> _WHAT IS REQUIRED_
Find the line that contains "Bookmark this page with star icon" in the entries below. Restate it and every line after it, word for word, with no pictures.

(Collected data)
━━━━━━━━━━━━━━━━

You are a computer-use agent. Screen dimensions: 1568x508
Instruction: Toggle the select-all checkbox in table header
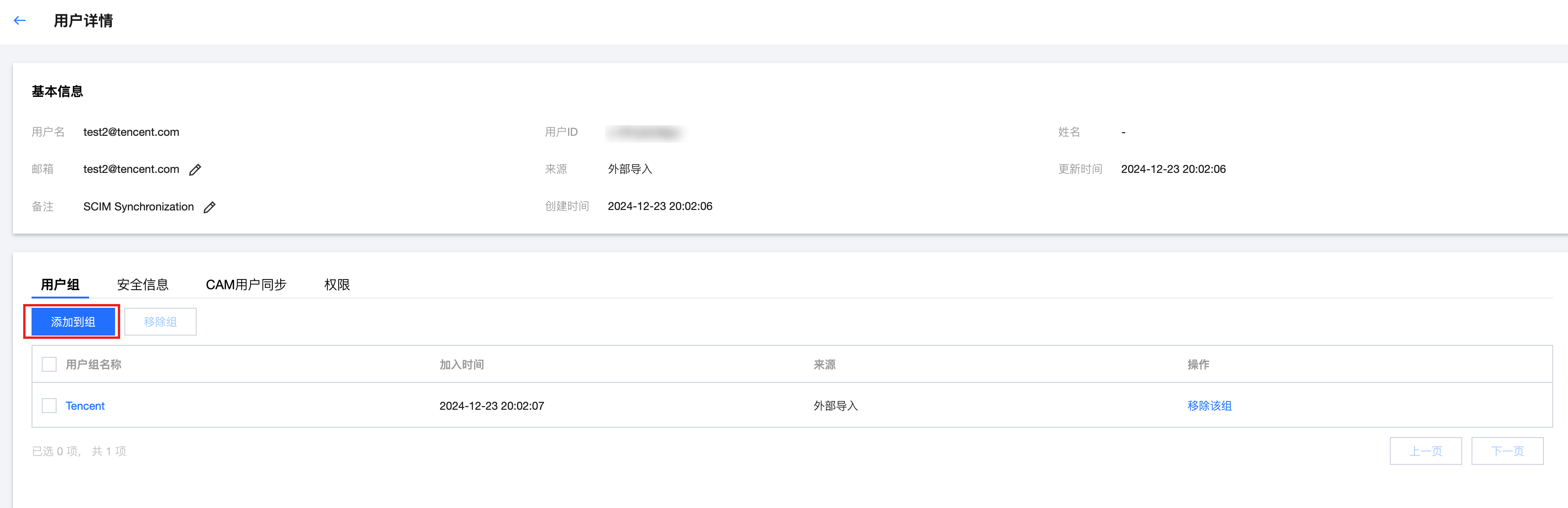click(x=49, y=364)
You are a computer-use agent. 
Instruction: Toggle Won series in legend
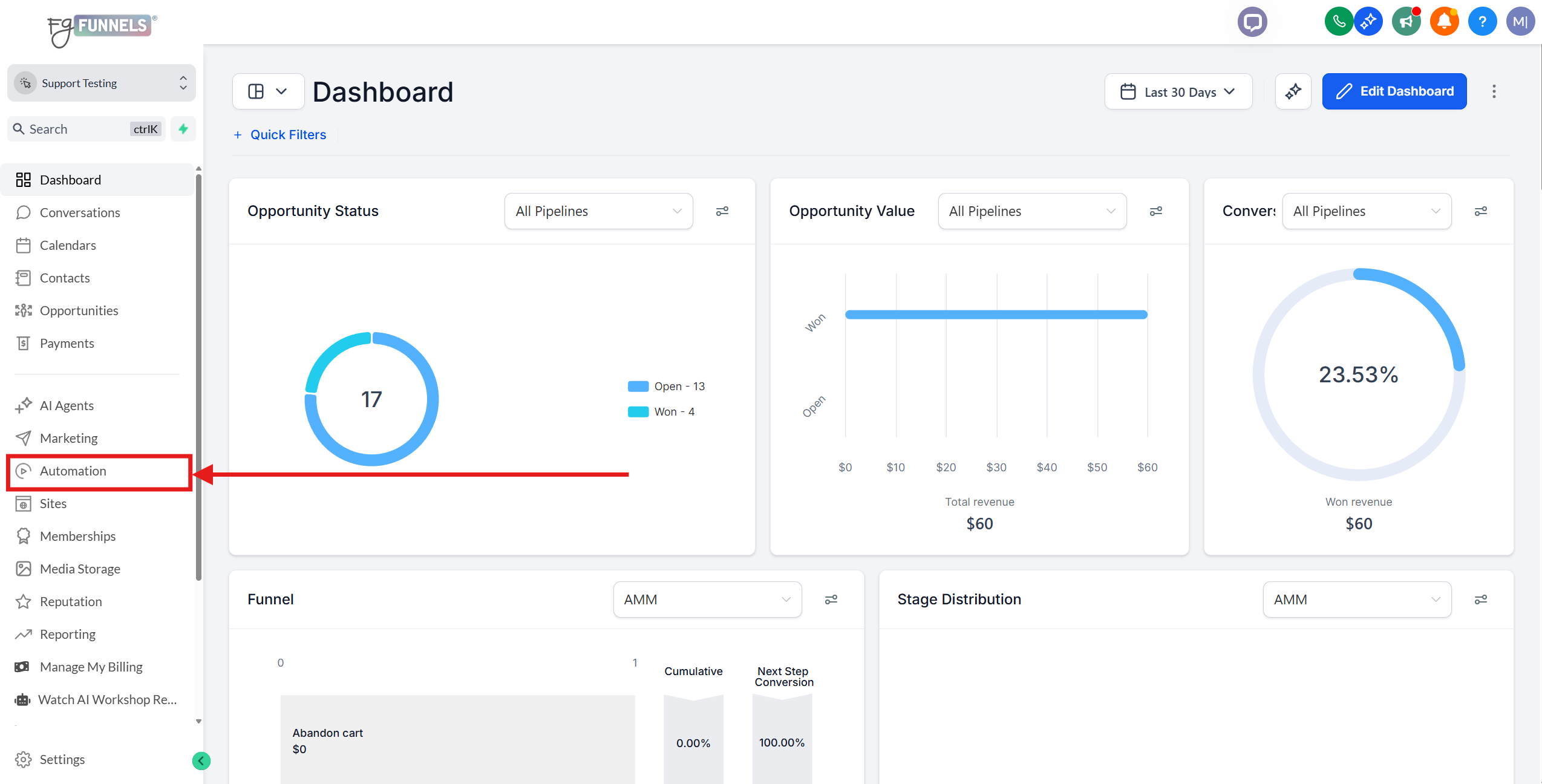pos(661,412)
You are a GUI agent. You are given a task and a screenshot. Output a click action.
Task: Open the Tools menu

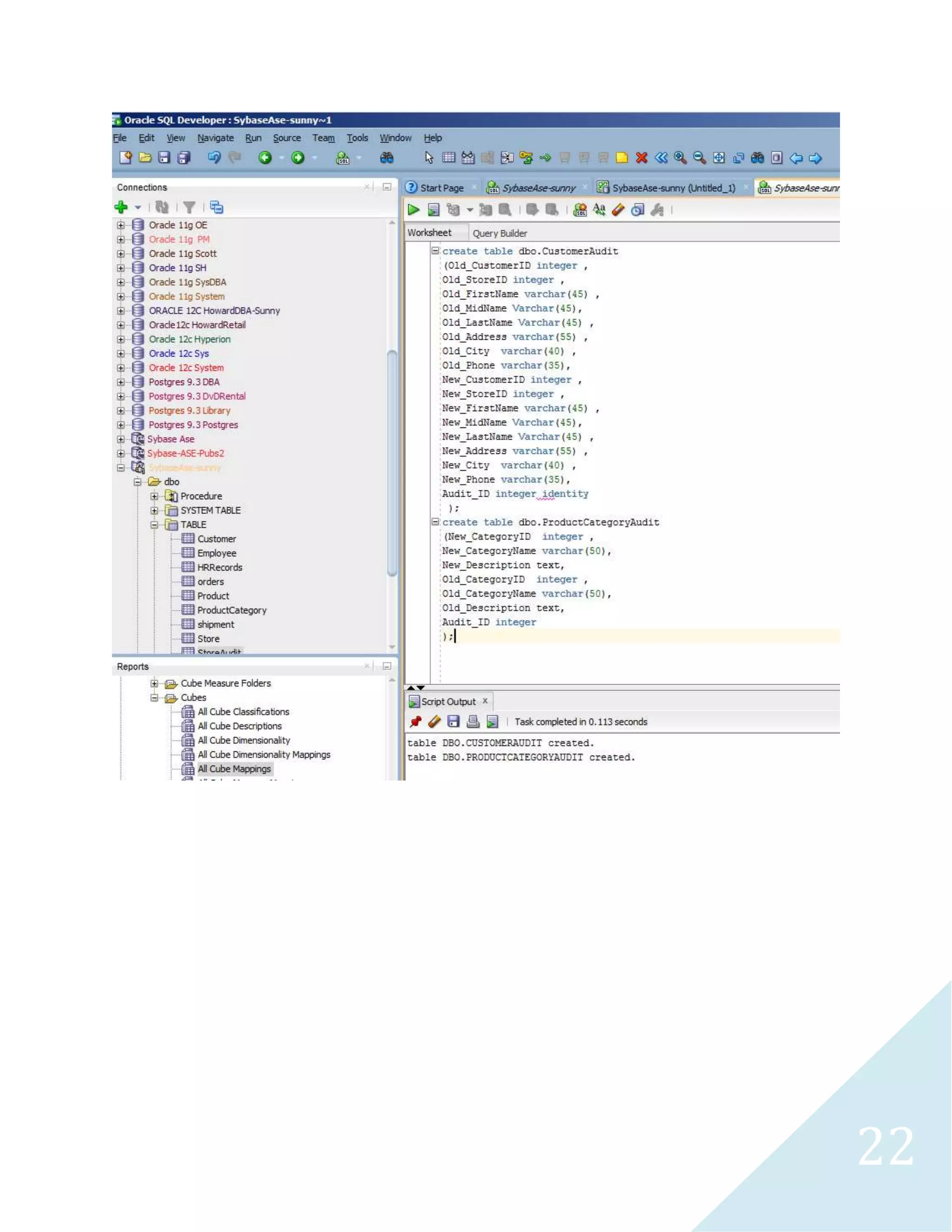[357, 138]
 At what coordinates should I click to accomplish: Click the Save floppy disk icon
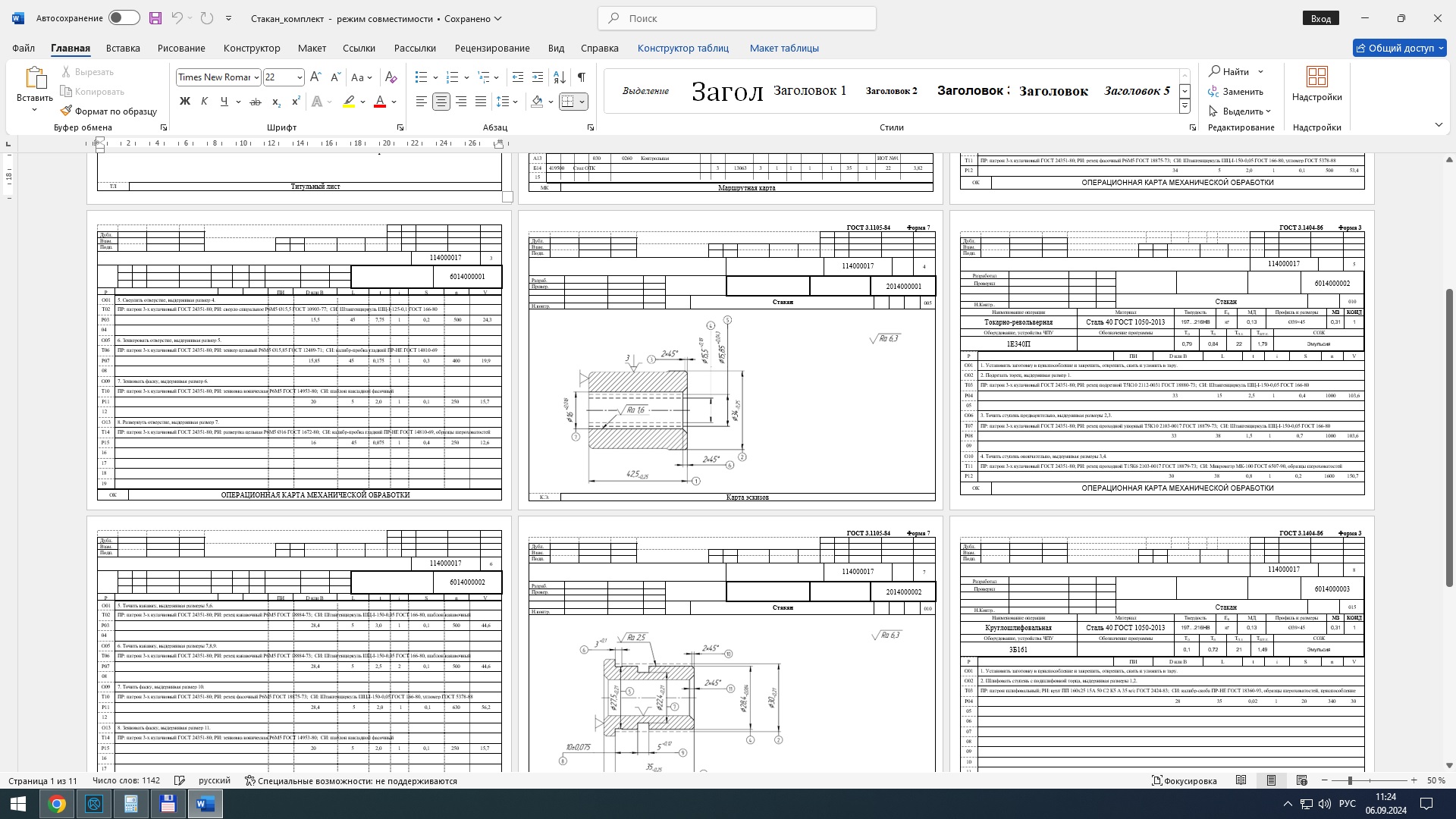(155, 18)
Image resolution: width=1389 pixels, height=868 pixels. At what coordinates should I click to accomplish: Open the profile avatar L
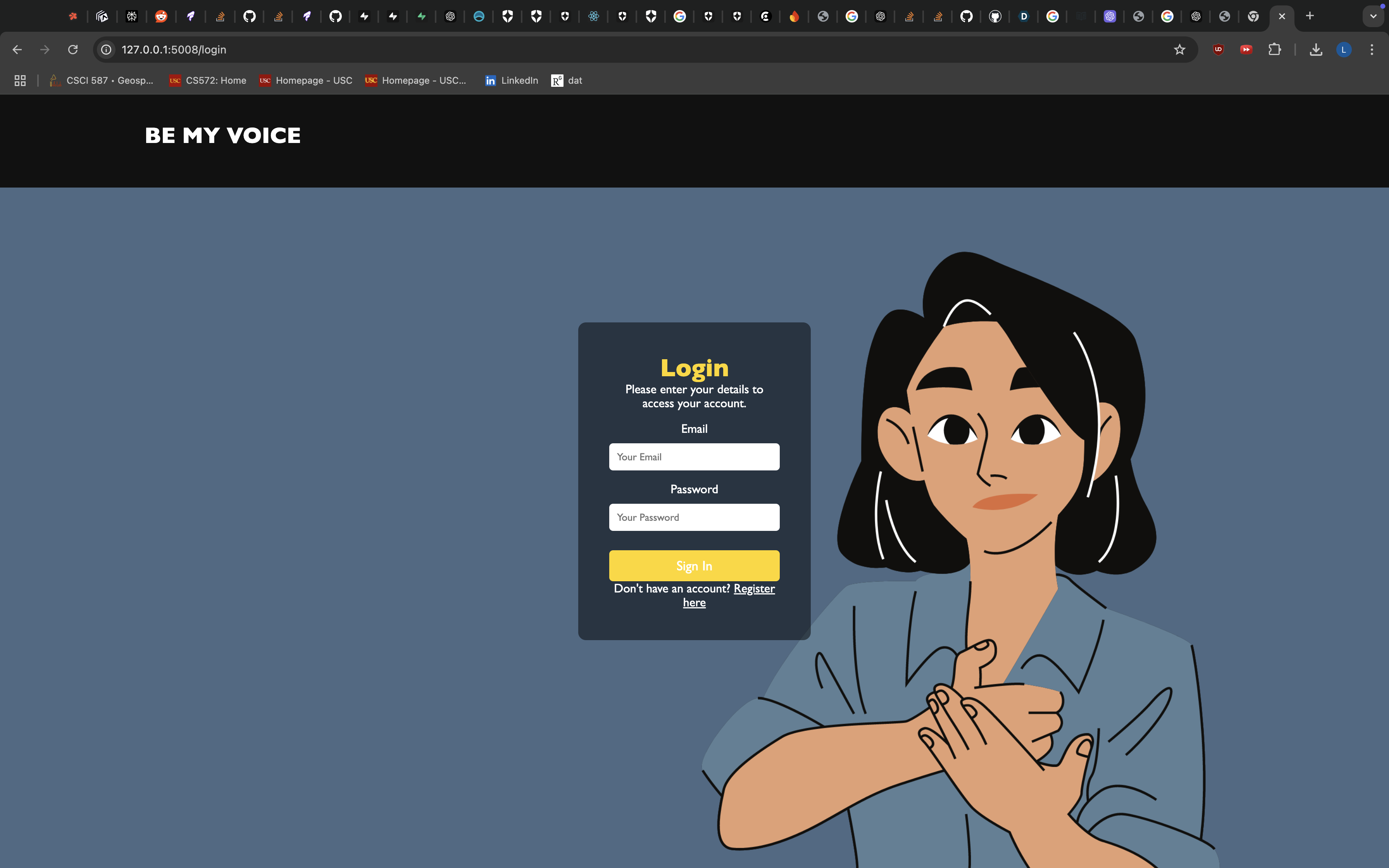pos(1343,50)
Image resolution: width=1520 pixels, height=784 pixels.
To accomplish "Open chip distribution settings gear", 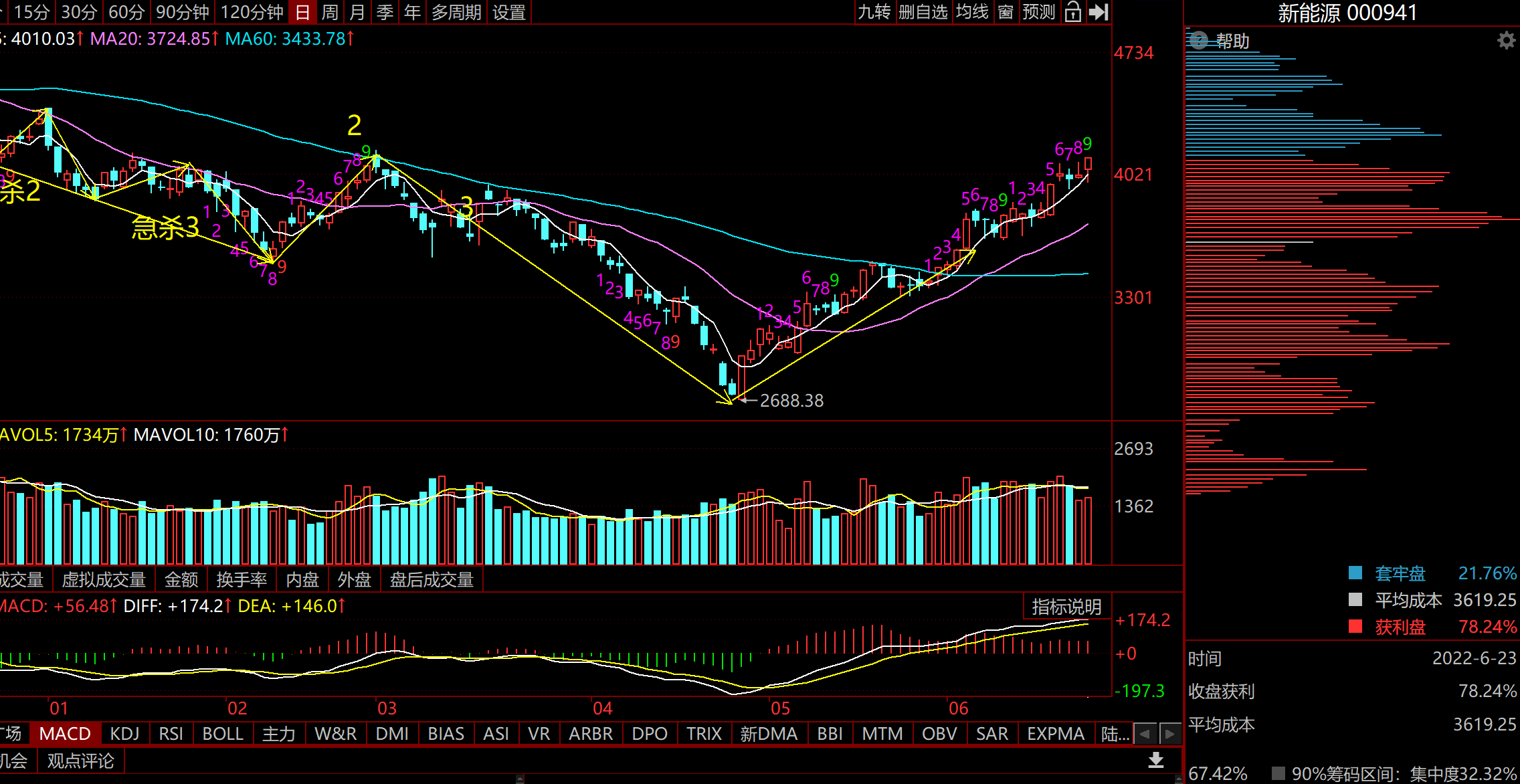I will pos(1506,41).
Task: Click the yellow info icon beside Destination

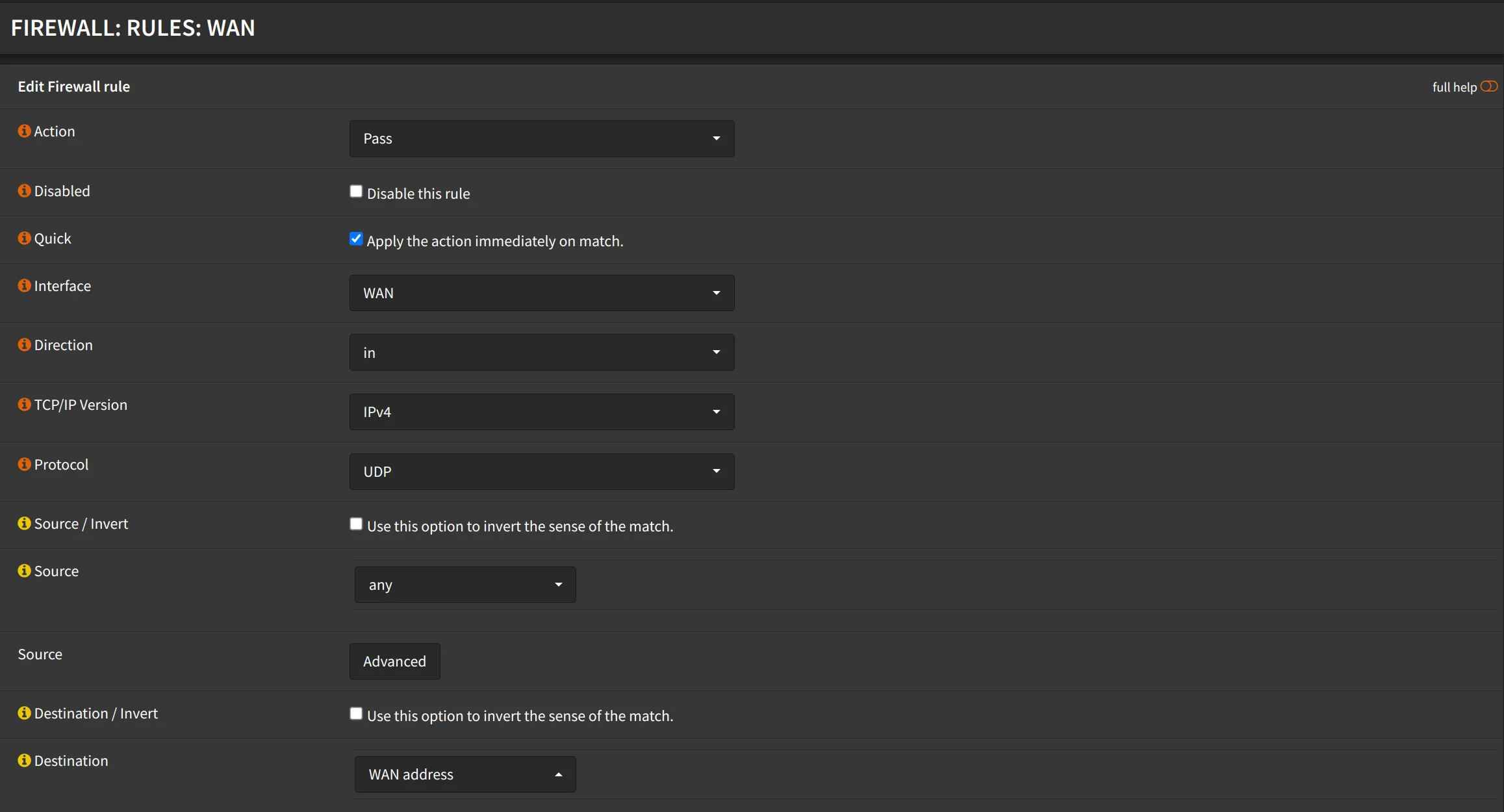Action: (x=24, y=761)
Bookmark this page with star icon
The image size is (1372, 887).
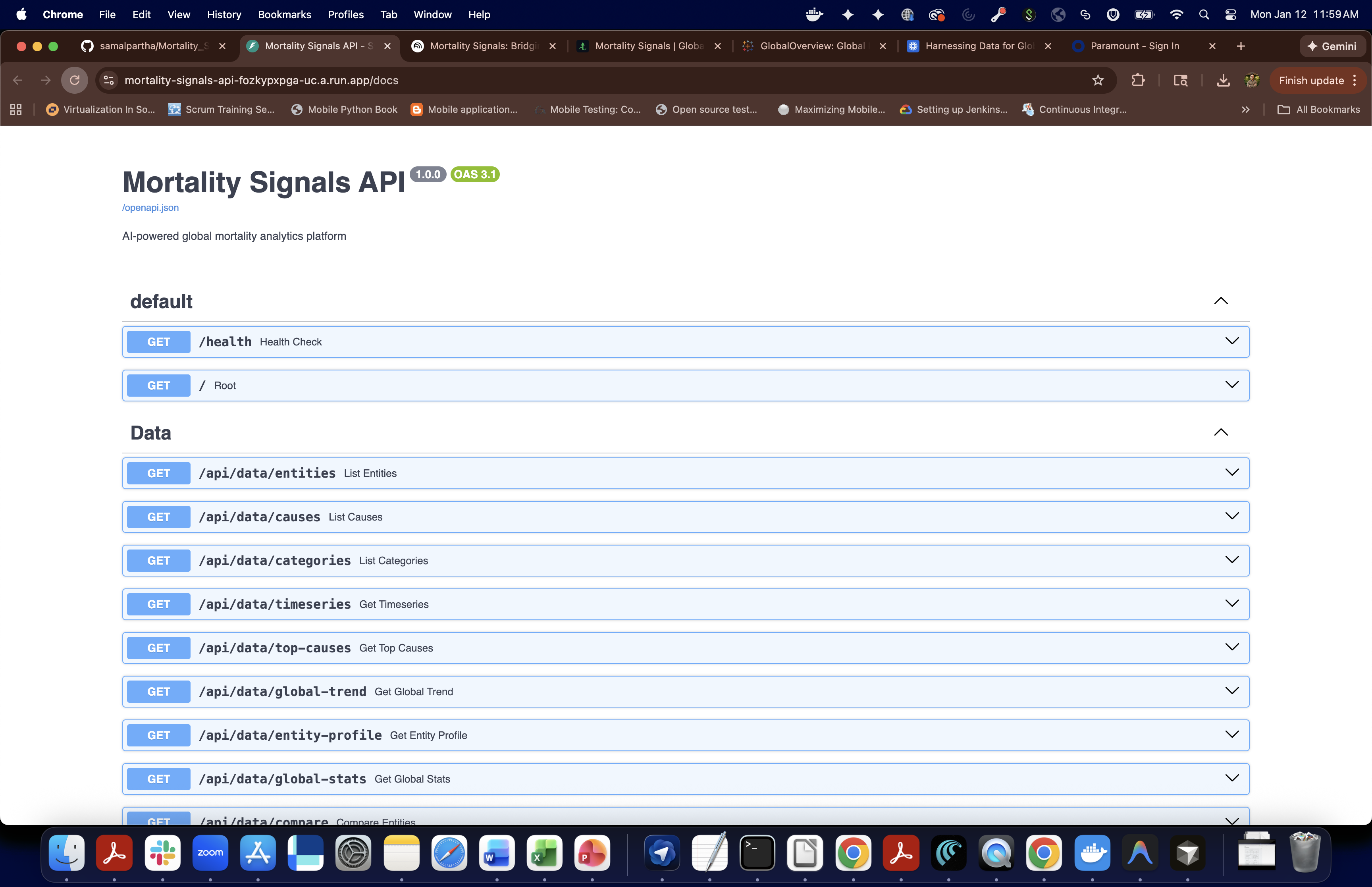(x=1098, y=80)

━━━━━━━━━━━━━━━━

> _WRITTEN SOLUTION_
Bookmark this page with star icon
The image size is (1372, 887).
(x=1098, y=80)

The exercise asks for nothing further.